Today composer and musician Danny Elfman has released “Sorry”, a palpitating new track with tinges of industrial and prog-rock influences. The song is his second new track since signing to ANTI- / Epitaph Records in 2020. Animated by Jesse Kanda (Arca, FKA Twigs, Bjork), the song’s intricately animated new video was originally created as a visual for Elfman’s live performance of the song for the now postponed Coachella 2020.
"'Sorry' was the first song I’ve written for myself in a long time,” Elfman explained. “It began as an obsessive choral-chant instrumental work, which at the time I called ‘alien orchestral chamber punk’ and evolved slowly into a song. I was surprised by the amount of rage I'd been storing inside myself which came bursting out as soon as I applied my voice.”
Watch “Sorry” - BELOW:
A native of Los Angeles, Elfman grew up loving film music. He travelled the world as a young man, absorbing its musical diversity. He founded the band Oingo Boingo, and came to the attention of a young Tim Burton, who asked him to write the score for Pee-wee’s Big Adventure. 36 years later, the two have forged one of the most fruitful composer-director collaborations in film history.

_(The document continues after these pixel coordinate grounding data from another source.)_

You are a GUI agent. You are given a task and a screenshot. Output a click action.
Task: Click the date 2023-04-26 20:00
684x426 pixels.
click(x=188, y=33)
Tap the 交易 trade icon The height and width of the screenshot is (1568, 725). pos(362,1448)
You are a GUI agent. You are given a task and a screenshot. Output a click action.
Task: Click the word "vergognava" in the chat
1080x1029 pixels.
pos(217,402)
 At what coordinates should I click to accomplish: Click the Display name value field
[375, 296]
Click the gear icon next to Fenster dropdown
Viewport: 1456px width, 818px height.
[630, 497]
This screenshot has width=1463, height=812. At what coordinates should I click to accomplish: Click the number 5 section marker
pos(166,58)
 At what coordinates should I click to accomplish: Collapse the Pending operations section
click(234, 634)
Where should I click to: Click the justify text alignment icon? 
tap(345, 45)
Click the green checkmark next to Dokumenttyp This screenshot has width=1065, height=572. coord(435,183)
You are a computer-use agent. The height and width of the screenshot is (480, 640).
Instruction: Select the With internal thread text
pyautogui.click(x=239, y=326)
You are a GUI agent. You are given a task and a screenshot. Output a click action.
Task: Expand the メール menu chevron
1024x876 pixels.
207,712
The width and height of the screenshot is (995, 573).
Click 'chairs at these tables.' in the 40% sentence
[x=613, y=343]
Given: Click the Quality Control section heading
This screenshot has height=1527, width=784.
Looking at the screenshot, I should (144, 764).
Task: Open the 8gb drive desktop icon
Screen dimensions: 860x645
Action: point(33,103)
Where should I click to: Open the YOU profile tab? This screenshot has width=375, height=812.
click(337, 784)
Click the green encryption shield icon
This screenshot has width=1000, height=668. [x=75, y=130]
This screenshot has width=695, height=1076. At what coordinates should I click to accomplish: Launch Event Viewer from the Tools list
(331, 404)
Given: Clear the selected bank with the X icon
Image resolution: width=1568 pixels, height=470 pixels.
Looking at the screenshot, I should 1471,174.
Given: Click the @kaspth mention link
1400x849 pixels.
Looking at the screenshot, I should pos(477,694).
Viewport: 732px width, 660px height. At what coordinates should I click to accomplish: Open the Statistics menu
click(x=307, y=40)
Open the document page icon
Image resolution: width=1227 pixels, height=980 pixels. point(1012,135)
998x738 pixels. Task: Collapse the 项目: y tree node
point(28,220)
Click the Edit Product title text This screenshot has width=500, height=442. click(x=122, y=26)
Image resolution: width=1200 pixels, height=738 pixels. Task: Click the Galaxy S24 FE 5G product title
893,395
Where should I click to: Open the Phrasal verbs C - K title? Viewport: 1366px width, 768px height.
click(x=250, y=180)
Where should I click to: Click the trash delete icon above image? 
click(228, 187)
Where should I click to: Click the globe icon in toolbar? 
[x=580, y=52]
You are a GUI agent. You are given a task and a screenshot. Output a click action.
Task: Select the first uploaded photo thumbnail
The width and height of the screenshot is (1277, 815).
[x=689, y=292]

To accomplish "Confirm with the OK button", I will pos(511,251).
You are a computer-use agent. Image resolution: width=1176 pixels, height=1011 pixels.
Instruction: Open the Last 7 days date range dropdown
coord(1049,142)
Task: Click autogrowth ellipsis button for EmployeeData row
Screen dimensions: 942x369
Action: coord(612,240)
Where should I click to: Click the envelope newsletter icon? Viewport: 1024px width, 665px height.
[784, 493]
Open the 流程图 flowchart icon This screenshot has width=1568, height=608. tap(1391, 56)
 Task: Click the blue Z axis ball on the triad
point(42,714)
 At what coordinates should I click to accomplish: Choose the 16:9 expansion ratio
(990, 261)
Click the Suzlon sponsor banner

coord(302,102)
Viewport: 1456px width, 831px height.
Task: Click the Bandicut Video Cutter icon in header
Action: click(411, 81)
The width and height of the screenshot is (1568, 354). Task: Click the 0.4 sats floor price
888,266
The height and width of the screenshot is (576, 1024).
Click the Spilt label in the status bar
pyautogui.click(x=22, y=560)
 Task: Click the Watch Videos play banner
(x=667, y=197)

A four-time Oscar nominee, Elfman has scored over 100 films including Milk (Oscar-nominated), Good Will Hunting (Oscar-nominated), Big Fish (Oscar-nominated), Men in Black (Oscar-nominated), Edward Scissorhands, Batman, The Nightmare Before Christmas, Spider-Man, Silver Lining’s Playbook and many more.
“I need to push myself into new territory with fresh challenges as much as I can and whenever I can,” Elfman said. “I am told I have a recognizable style but my greatest pleasure is when I can surprise the audience with my music.”
Throughout this year Elfman will continue to release songs on the eleventh day of the month. The number 11 has always had significance to Danny over his life, with his name Elf meaning “eleven” in German, his violin concerto was named “Eleven-Eleven”, etc.
Last Halloween Elfman revealed “Happy”, the first solo music he has released since 1984, a dark, intensely turbulent song that showcases the unease we all feel today within a global pandemic and extraordinarily divisive times. In the “Happy” music video Elfman’s face distorts both with disgust and glee.